Drummond died in October, 1865. He was buried at Harold's Cross cemetery near Dublin. One son, Richard Blackley Drummond, was minister of St Mark's Church, Edinburgh. Another, James Drummond, was Principal of Manchester New College, one of the two seminaries in England for the training of Unitarian ministers. His grandson, also named William Hamilton Drummond, was called a hundred years after his grandfather served to be minister of the Second Congregation, Belfast, by then renamed All Souls' Church.
Drummond's main works, apart from those mentioned above, include Juvenile Poems: By a Student of the University of Glasgow (1795), Clontarf a Poem (1822), Bruce's Invasion of Ireland (1826), The Pleasures of Benevolence a Poem (1835), The Rights of Animals and Man's Obligation to Treat them with Humanity (1838), and Ancient Irish Minstrelsy (1842).
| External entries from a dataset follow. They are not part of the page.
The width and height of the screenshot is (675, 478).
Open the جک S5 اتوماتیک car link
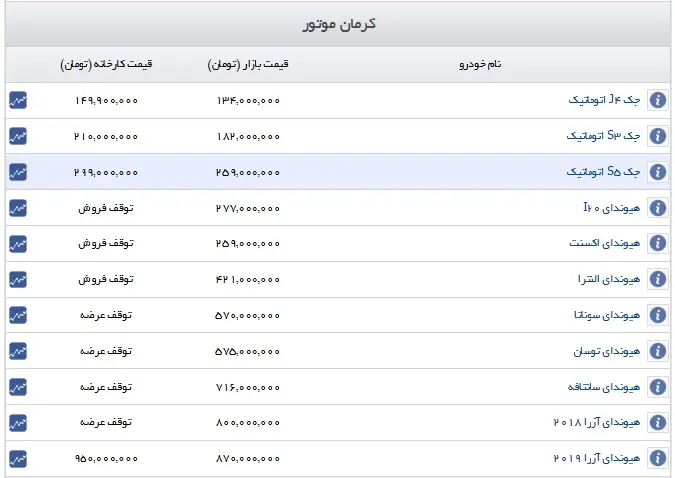point(603,172)
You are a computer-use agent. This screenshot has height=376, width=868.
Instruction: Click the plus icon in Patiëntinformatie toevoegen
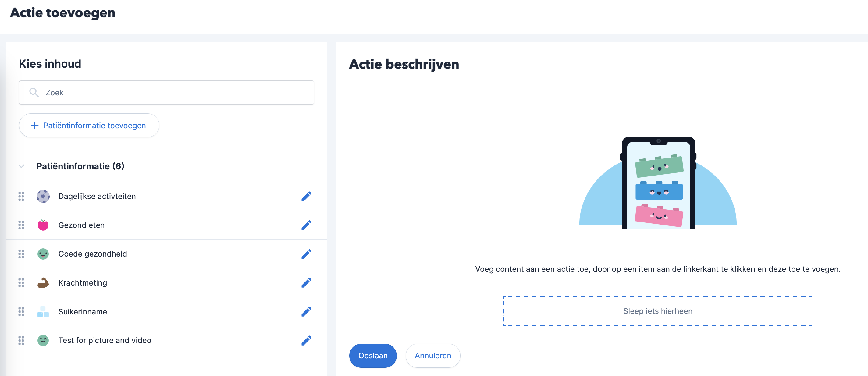34,126
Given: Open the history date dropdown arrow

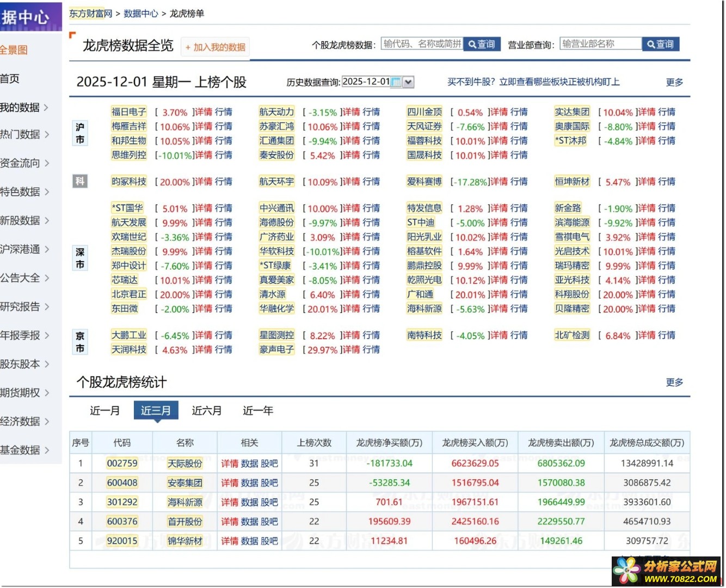Looking at the screenshot, I should click(408, 82).
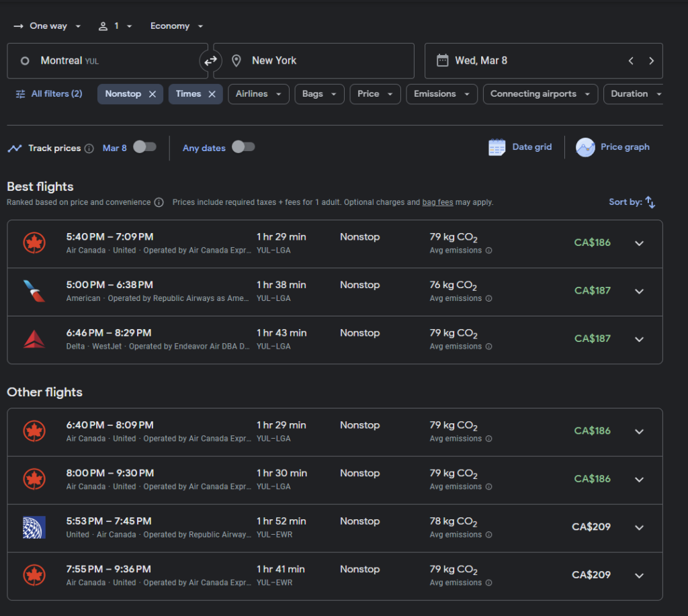Go to next day using right arrow
This screenshot has width=688, height=616.
[x=651, y=61]
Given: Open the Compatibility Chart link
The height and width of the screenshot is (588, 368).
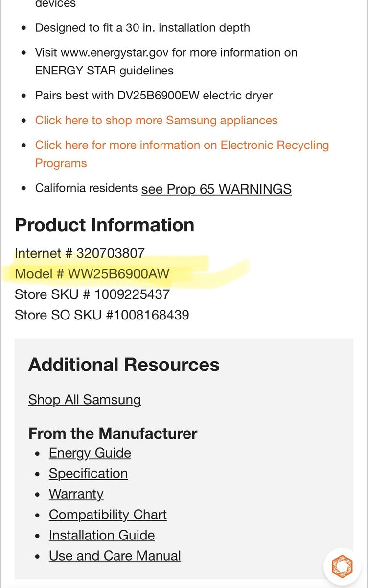Looking at the screenshot, I should (x=108, y=515).
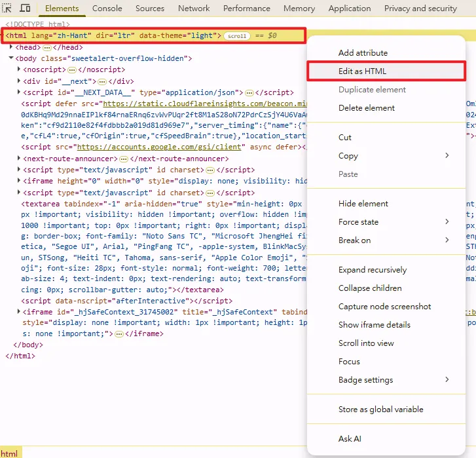Open the Console tab
The height and width of the screenshot is (458, 476).
coord(107,9)
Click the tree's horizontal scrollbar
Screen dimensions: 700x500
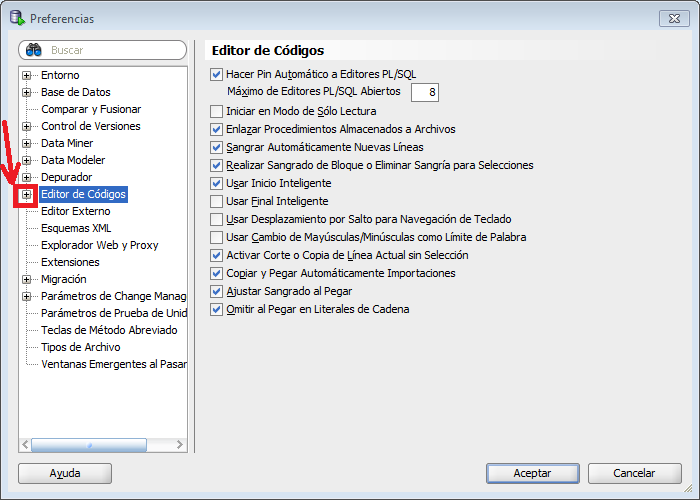[88, 445]
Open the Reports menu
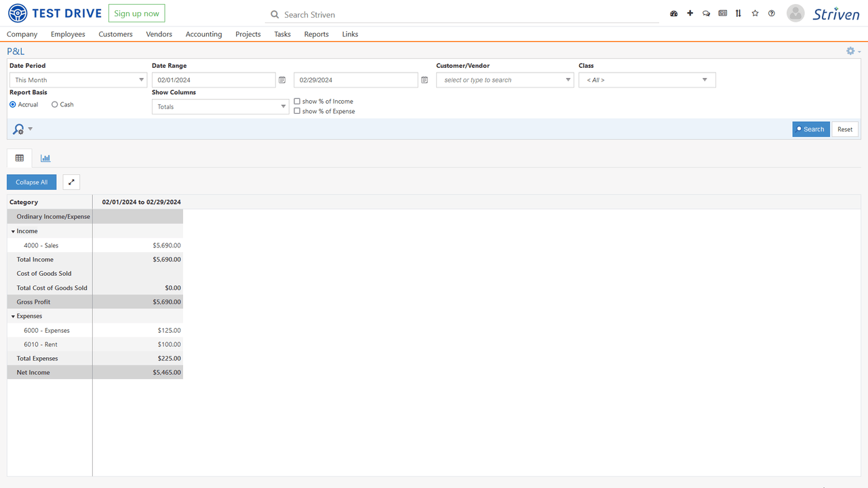The width and height of the screenshot is (868, 488). 316,34
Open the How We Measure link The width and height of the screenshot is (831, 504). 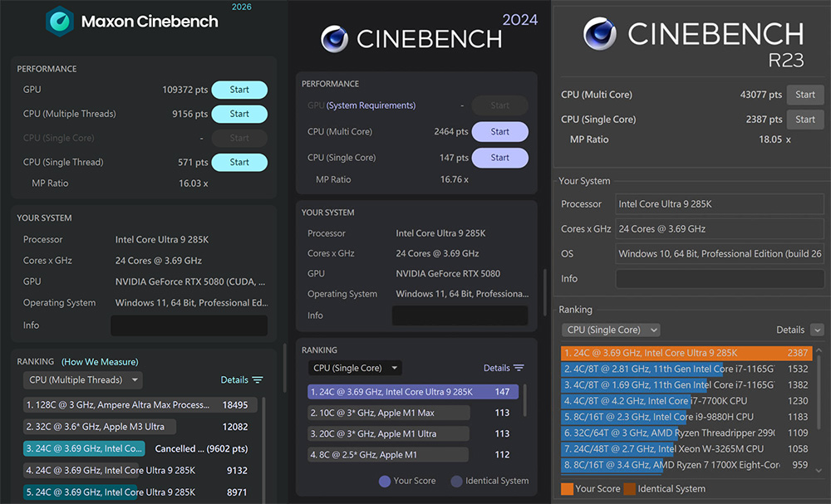(100, 362)
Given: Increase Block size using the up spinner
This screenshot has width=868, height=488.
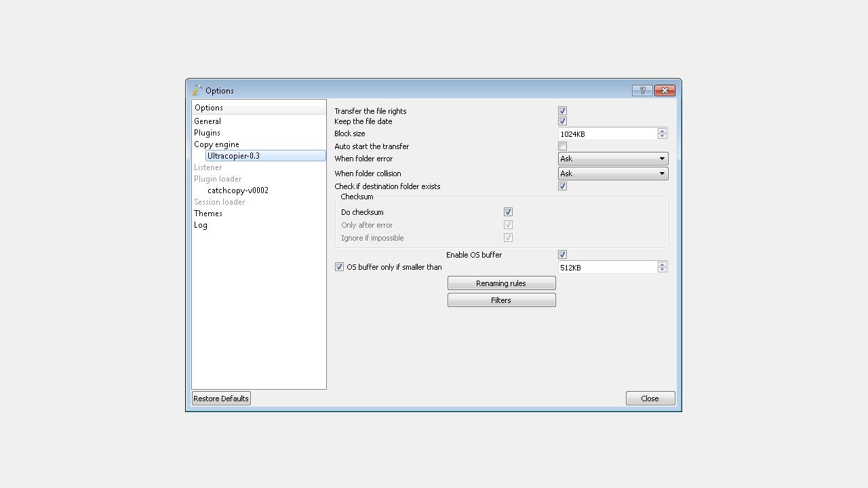Looking at the screenshot, I should click(x=662, y=130).
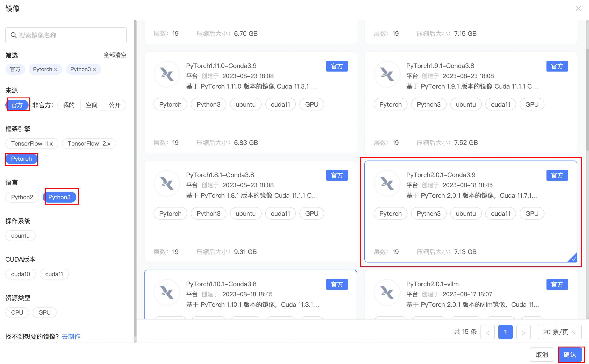
Task: Click the PyTorch1.9.1-Conda3.8 image logo
Action: (387, 74)
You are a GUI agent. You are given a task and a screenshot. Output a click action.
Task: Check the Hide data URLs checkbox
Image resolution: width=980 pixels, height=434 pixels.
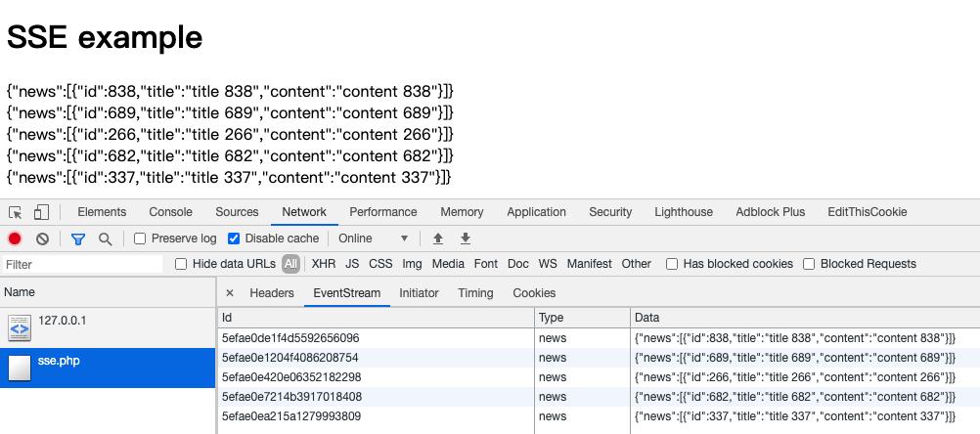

His sermons were collected in Sermons by the late Rev. W.H. Drummond, DD, MRIA with Memoir by the Rev. J. Scott Porter (1867). Porter's memoir is the most valuable biographical account of his life and the source for all subsequent biographies including Alexander Gordon's article in the Dictionary of National Biography (1888). The following works shed some light on aspects of Drummond's life: Glasgow University Class Catalogues, 1794-1838; John Julian, A Dictionary of Hymnology (1892); S. Shannon Millin, History of the Second Congregation of Protestant Dissenters in Belfast (1900); S. Shannon Millin, 'The Poetry of William Hamilton Drummond, DD, MRIA', Ulster Journal of Archaeology (January 1901); Belfast Literary Society, 1801-1901 (1901); R. Blaney, Presbyterians and the Irish Language (1996); and David Steers, 'Edward Bunting and Belfast's Second Presbyterian Congregation', The Bulletin of the Presbyterian Historical Society of Ireland (1996).